Childcare is a key need, and should be provided so that mothers can have a break and socialise (Hinton and Gorton 2001). This is especially important for those who have been in care and do not have family members to rely on for childcare (Corlyon and McGuire 1999). Furthermore, although one study found that mothers were interested in opportunities for education and training, these were not a key priority as they viewed being a mother as a positive, full time occupation (Smith-Bowers 2002).

A key issue that a number of studies have raised is that of the role of providers in relation to the involvement of the fathers of the babies.

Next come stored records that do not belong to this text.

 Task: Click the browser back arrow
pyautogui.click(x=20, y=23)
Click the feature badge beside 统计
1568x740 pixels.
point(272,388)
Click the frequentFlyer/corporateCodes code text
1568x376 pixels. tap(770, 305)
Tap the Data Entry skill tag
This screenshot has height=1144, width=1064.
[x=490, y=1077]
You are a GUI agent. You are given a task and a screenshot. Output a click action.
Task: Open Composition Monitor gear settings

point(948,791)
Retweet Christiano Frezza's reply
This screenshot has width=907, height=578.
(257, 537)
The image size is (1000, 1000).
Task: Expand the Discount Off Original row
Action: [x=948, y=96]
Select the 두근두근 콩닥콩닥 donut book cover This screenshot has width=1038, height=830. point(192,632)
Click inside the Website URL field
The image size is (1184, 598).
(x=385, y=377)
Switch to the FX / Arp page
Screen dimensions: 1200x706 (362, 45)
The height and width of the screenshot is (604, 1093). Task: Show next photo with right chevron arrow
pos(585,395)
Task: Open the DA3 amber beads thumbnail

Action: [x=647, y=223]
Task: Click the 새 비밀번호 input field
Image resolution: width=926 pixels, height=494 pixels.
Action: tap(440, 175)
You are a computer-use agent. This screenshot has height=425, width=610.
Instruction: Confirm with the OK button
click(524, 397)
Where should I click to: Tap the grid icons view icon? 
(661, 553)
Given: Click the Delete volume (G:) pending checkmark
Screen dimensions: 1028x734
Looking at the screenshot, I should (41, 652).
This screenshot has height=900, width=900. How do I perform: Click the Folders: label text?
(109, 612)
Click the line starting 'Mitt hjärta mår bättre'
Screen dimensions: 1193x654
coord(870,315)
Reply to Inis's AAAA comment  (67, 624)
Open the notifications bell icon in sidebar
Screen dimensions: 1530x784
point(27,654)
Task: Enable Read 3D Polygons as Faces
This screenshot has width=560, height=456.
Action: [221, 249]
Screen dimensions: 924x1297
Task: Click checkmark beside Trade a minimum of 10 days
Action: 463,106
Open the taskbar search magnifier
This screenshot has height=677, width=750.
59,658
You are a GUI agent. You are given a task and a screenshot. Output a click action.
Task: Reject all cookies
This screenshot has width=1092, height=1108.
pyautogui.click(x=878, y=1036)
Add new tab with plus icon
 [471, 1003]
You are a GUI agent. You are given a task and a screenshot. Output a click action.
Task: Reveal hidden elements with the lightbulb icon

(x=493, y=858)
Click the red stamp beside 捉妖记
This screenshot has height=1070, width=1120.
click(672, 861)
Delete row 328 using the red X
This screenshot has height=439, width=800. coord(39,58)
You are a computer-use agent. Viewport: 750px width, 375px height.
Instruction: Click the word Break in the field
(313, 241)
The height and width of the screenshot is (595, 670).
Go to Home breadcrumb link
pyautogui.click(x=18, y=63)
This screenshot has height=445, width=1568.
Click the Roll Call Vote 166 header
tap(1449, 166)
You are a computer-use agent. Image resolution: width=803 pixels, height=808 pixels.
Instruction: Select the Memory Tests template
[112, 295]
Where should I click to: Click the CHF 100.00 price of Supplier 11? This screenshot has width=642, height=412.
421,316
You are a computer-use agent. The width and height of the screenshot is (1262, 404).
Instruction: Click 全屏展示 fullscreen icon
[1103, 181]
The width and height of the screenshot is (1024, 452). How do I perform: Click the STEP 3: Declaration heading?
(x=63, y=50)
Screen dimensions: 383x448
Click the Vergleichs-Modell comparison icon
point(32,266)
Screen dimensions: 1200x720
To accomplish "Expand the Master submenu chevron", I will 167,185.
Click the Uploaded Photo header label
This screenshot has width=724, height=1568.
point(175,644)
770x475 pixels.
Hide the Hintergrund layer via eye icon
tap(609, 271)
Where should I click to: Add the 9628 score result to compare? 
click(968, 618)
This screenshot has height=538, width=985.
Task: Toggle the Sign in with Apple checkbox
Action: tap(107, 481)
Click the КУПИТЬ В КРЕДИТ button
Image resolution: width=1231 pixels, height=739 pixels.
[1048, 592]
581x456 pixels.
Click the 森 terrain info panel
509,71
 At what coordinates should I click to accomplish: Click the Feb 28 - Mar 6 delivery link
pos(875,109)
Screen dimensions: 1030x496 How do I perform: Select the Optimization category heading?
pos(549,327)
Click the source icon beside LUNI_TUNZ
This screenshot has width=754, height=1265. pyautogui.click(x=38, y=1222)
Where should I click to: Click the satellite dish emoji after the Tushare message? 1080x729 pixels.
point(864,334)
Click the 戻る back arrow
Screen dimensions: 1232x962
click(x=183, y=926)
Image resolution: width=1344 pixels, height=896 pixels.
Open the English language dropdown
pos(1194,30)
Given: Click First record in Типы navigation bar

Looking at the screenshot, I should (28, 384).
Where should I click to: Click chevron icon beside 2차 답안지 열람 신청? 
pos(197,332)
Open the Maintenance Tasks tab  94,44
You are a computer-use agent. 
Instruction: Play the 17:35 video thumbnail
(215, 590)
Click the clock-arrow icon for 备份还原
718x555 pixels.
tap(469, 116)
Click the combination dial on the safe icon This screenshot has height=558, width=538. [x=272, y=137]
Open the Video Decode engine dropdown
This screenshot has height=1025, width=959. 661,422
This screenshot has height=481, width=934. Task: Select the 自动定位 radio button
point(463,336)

Benefit regulations, such as the cohabitation rules which will affect the mothers' benefits if the fathers stays more than two nights a week, need to be observed by support staff to prevent teenage mothers from loosing their benefits. There is also a safety issue – some of the women want protection from abusive fathers and families. For others, restrictions on the number of visits gives them more autonomy and confidence in the relationship. If there are no regulations on the number and duration of visits this can cause friction amongst residents who share facilities. However, strict rules on visiting and overnight stays may prevent fathers' involvement in the care of their child and causes friction amongst those who want to live as a family unit or engage in joint parenting. Regulations can also cause conflict amongst residents and staff. Most schemes catering for lone teenage mothers do not allow overnight stays (Hinton and Gorton, 2001). The issue of proximity further complicates this, as it is almost impossible to provide shared supported accommodation that enables all residents to be close to family or partners, particularly in rural areas. Flexibility and diversity of provision is thus recommended.

Another key issue relating to the balance between support, sharing and independent living is the problem of isolation and boredom. Teenage mothers want support, but they also want autonomy, and privacy (Allen et al, 1998; Hinton and Gorton, 2001; Smith-Bowers, 2002). A self-contained unit with access to communal areas is the preferred model in this respect, as it may offer 'the best of both worlds'. It is also easier to have fathers staying or couples living in the project. Lack of autonomy is even more pressing for those who have been in care, as strict rules and lack of consultation may have long been features of their experience. Strict restrictions on visiting, smoking and the lack of choice of individual furnishings are particularly problematic for this group as they recreate an institutional environment, hence the common wish to live in an independent tenancy (Corlyon and McGuire, 1999).

Moreover, long stays in supported housing can lead to institutionalisation and mothers may become nervous of moving on. The long wait for independent tenancies and its often poor quality renders this process even more complex. Often mothers have to move from good quality (supported) premises into low quality (independent) properties. Whilst floating support can limit the development of peer support networks and is not adequate for those with high support needs, for those who have moved into independent housing it is strongly recommended.

Despite the advantages attached to placing teenage parents aged 16–17 into supported housing, there are thus a number of disadvantages that need to be borne in mind. Flexibility and diversity of provision are necessary in order to provide teenage parents with a choice. The age criteria remains problematic, and assessing individual need, regardless of age, may be more appropriate. The targeting of 'lone' teenage parents, to the exclusion of those currently living with partners and/or parents, can serve to increase the stigma associated with teenage parenthood and supported housing. It also dichotomises teenage mothers' paths to motherhood and autonomy as either 'lone mothers' relying on state support, or as dependent on her parents or the father of her child. All those concerned with providing supported housing to this group need to be aware of the complex and dynamic relationship between interdependence on family and interdependence on state support that characterises teenage mothers housing need (Giullari 2002; Hinton and Gorton, 2001; Speak et al, 1995; Phoenix, 1991).